** Opening Extracted records block **
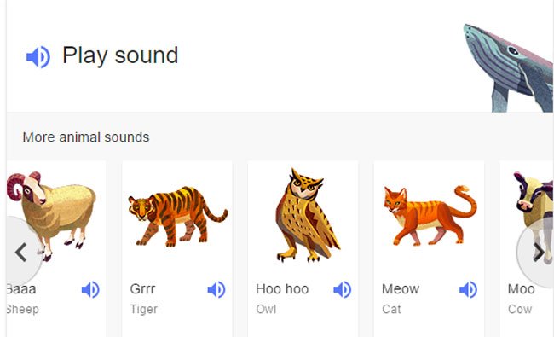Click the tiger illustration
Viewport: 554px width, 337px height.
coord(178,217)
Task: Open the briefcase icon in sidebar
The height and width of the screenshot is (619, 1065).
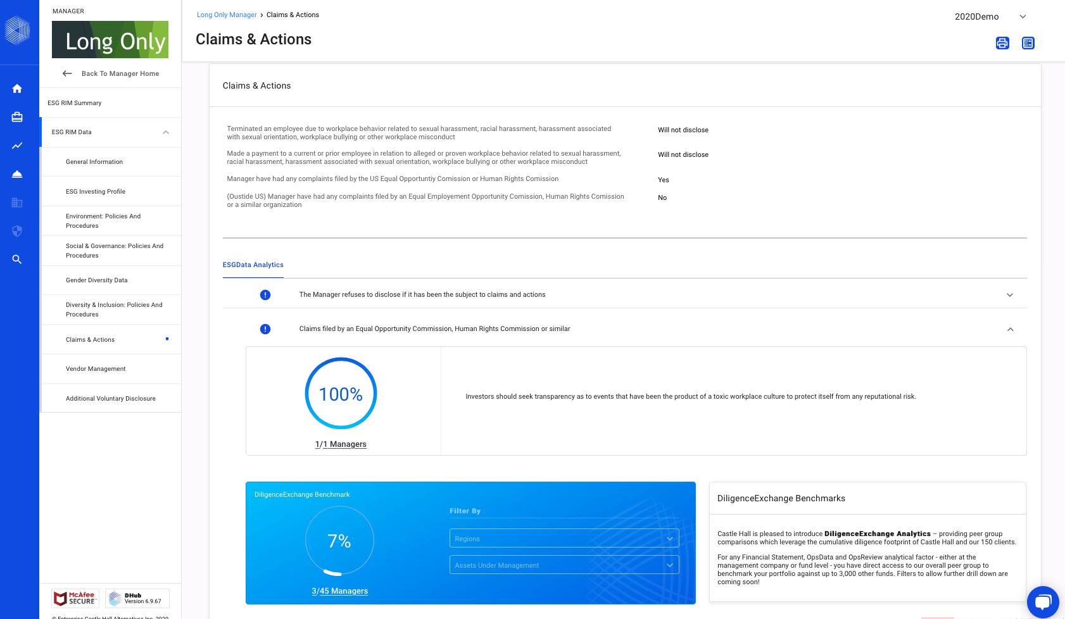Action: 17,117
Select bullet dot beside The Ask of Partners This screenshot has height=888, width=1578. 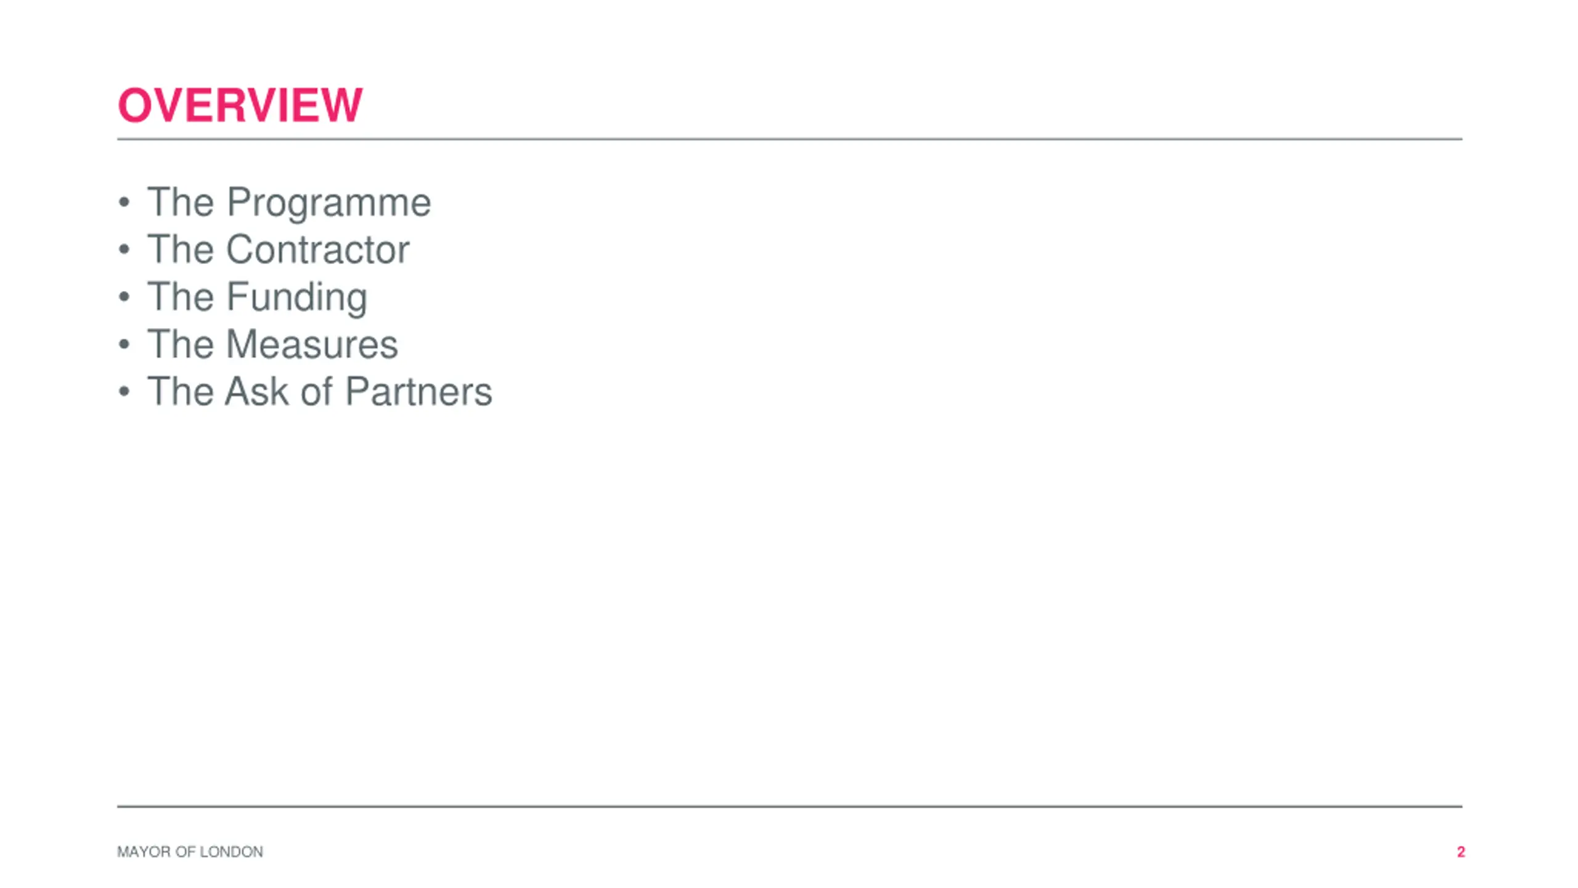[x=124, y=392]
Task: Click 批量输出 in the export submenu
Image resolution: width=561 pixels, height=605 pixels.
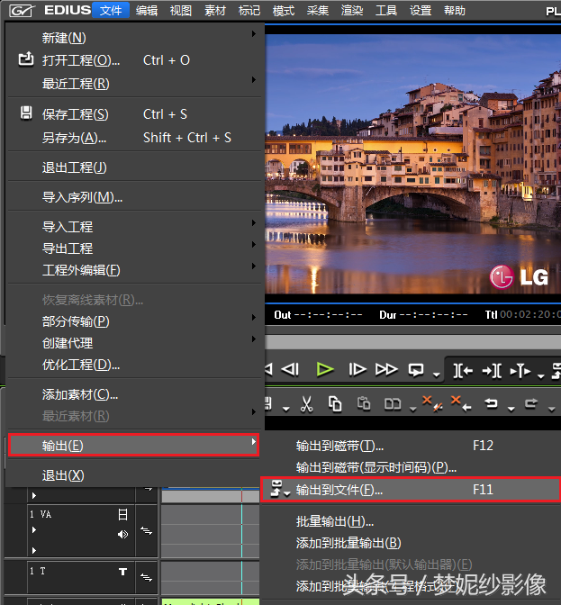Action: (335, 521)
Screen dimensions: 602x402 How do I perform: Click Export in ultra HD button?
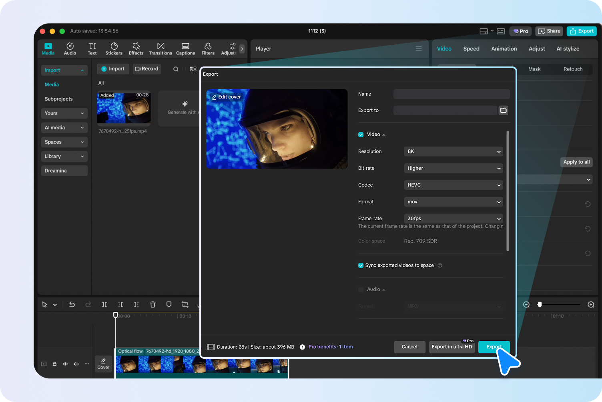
** Closing Extracted records block **
» Assignment:
Print, without pictures, exactly the lines from the one containing "Task: Click 批量输出 in the export submenu" through the final line of the records above.

» Answer to this task:
Task: Click 批量输出 in the export submenu
Image resolution: width=561 pixels, height=605 pixels.
Action: (335, 521)
Screen dimensions: 602x402 How do I perform: Click Export in ultra HD button?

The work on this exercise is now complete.